▸ WHAT YOU NEED TO DO
Among the lines listed below, count those that include the string "Javier", and state only the count.

Data entries

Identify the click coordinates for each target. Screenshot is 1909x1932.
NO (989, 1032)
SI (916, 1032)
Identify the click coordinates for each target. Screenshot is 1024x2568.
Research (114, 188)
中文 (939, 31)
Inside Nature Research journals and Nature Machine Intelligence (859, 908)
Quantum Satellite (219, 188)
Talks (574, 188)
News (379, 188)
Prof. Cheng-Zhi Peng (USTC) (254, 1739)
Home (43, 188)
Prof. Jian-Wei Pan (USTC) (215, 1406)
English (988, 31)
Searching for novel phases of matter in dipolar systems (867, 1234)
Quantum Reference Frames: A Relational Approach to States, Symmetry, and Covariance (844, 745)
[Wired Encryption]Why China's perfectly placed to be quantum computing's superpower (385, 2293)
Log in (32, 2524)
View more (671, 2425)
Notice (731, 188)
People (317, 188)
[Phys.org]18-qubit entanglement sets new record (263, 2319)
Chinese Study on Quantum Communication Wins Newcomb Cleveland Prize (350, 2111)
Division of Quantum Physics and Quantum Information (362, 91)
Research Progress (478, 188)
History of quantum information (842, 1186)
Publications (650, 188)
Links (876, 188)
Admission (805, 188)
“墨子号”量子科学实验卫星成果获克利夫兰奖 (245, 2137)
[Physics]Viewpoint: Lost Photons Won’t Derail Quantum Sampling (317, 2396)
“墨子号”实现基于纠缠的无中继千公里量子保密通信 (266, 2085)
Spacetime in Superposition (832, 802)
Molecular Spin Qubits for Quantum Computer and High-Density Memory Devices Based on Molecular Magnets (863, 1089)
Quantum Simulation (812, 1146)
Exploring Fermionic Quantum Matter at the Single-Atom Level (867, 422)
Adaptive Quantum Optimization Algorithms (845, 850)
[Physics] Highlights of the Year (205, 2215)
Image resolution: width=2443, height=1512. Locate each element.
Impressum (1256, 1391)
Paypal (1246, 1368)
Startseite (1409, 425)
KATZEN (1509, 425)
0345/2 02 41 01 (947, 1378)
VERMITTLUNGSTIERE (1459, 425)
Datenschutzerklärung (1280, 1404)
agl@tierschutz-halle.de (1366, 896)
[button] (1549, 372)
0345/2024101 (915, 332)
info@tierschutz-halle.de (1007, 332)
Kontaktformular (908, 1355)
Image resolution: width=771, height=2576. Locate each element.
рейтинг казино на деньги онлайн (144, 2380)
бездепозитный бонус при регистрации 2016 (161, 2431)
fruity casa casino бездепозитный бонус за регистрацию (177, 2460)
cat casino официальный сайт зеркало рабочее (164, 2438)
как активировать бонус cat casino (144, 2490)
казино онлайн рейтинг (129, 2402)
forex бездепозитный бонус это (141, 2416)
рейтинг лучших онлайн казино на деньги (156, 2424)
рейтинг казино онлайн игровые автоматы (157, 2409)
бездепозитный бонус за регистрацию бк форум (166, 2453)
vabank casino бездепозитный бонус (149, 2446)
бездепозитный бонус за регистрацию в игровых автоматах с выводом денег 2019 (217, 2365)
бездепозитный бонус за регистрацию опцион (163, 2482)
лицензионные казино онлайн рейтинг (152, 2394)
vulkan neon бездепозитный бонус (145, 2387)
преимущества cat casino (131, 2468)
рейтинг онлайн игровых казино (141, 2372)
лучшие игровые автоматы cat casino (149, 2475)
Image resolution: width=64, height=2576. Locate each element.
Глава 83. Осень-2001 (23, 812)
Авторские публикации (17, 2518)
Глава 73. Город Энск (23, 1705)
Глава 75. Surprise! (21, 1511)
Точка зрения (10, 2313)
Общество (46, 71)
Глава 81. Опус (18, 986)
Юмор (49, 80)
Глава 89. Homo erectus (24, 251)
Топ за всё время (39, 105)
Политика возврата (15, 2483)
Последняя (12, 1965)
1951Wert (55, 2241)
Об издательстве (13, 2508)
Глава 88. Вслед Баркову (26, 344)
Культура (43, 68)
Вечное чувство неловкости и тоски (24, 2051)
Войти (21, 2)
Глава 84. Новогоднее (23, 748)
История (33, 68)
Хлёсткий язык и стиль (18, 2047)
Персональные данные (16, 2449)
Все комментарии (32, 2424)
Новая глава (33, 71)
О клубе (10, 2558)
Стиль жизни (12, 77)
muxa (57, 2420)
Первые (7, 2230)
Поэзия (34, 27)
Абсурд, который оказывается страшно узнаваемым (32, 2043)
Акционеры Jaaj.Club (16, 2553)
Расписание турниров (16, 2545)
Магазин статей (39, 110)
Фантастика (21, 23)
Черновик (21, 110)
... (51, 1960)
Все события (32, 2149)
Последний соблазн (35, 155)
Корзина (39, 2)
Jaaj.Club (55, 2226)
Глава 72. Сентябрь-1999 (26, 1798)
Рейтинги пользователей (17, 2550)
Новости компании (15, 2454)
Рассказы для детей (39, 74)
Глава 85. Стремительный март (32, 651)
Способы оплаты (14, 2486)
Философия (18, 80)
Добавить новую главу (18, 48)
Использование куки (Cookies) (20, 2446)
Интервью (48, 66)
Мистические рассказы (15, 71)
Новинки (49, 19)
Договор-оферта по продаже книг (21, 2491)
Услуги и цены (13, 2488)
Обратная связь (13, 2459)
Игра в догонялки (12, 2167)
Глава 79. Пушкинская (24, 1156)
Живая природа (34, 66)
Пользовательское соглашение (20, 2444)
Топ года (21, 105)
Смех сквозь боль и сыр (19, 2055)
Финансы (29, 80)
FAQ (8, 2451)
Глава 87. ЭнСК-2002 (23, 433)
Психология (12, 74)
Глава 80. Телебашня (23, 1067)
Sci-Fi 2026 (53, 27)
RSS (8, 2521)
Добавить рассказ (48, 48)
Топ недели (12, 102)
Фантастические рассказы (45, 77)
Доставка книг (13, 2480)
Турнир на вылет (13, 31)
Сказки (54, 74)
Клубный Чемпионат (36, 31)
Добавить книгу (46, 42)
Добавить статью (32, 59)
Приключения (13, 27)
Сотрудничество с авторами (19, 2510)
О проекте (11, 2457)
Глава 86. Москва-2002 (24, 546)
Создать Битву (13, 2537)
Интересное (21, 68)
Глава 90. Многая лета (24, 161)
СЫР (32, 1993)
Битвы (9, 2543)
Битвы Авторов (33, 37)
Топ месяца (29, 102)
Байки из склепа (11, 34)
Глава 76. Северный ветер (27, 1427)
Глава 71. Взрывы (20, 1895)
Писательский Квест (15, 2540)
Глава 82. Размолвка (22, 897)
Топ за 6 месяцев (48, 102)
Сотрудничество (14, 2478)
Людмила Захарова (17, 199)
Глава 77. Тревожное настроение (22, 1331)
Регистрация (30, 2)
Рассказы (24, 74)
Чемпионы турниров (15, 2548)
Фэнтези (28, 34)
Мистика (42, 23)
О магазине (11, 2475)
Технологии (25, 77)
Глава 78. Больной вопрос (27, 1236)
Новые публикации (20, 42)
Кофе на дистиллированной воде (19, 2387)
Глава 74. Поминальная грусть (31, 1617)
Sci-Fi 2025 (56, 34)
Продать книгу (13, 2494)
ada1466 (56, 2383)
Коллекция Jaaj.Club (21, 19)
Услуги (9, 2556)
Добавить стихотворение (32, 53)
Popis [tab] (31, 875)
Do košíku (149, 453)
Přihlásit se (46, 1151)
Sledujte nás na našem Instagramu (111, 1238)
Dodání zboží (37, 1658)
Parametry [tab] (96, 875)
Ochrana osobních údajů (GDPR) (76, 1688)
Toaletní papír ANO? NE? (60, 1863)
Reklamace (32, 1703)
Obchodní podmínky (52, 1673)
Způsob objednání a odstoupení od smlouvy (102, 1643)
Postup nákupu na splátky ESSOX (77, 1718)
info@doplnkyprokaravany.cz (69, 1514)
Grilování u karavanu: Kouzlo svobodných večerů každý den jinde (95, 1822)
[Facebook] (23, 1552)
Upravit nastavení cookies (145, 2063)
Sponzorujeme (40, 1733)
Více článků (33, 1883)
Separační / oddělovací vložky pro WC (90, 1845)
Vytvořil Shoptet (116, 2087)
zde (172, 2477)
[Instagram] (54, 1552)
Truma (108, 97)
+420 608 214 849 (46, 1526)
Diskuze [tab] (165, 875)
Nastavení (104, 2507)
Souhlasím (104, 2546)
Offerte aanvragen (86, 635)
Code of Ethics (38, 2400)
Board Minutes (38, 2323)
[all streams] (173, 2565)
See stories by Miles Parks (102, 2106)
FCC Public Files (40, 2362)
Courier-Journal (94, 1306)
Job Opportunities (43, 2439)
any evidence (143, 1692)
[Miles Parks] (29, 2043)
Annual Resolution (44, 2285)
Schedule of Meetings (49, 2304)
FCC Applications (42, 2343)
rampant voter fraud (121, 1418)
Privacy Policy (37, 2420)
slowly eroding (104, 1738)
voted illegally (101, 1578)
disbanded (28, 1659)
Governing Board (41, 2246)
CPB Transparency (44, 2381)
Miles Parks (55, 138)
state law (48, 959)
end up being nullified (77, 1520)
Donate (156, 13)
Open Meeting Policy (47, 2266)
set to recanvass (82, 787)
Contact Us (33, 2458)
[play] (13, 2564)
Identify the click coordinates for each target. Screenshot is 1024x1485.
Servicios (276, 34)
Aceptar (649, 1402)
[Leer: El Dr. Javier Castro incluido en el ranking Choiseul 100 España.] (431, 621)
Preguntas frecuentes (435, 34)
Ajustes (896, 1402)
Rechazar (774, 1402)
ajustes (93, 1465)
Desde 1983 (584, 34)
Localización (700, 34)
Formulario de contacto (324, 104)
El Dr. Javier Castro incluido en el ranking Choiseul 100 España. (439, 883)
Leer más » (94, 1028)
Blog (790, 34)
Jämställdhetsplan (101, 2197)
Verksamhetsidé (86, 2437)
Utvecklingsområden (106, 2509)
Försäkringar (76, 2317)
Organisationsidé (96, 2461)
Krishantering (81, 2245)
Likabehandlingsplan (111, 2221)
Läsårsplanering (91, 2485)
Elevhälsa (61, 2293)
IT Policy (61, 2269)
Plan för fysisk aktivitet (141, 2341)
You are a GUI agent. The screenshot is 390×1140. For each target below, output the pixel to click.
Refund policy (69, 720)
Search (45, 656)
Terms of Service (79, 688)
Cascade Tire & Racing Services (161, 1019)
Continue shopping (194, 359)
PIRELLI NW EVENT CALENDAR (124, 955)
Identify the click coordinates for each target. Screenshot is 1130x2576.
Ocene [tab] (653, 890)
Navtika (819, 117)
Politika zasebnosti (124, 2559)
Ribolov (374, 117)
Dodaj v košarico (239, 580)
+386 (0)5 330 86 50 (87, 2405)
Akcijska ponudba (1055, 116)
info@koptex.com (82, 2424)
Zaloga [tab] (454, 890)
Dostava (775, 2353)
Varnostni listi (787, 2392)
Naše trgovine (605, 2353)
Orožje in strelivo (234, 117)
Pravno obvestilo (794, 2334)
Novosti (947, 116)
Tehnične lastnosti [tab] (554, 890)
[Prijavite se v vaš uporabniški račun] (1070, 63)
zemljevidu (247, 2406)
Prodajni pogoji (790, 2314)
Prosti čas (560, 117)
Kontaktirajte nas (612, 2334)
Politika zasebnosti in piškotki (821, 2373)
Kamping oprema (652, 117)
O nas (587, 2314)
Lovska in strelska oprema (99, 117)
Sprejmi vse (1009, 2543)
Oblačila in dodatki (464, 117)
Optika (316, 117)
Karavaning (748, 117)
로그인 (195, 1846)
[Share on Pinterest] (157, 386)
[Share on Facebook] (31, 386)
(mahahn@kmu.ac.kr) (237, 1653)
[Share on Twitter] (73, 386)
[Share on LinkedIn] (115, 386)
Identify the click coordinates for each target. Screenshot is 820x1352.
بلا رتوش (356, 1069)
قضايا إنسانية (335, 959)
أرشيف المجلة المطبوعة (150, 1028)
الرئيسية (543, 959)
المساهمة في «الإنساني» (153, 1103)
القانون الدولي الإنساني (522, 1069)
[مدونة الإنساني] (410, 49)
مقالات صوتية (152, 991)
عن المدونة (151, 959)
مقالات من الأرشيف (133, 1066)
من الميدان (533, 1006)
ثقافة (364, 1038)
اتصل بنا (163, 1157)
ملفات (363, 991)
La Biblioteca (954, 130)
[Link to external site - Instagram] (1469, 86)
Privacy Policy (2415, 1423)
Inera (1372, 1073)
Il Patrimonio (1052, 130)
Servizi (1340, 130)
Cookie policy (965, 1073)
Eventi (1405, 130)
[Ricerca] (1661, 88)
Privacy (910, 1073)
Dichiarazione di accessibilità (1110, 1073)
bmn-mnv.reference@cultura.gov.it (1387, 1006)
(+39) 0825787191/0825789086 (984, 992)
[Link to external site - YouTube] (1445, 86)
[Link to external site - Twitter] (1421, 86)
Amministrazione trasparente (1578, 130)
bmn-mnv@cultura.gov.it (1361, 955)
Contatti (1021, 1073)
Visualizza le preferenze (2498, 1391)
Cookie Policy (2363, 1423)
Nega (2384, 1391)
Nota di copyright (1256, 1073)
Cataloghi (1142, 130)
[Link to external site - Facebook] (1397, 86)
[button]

▸ YOUR SOLUTION
2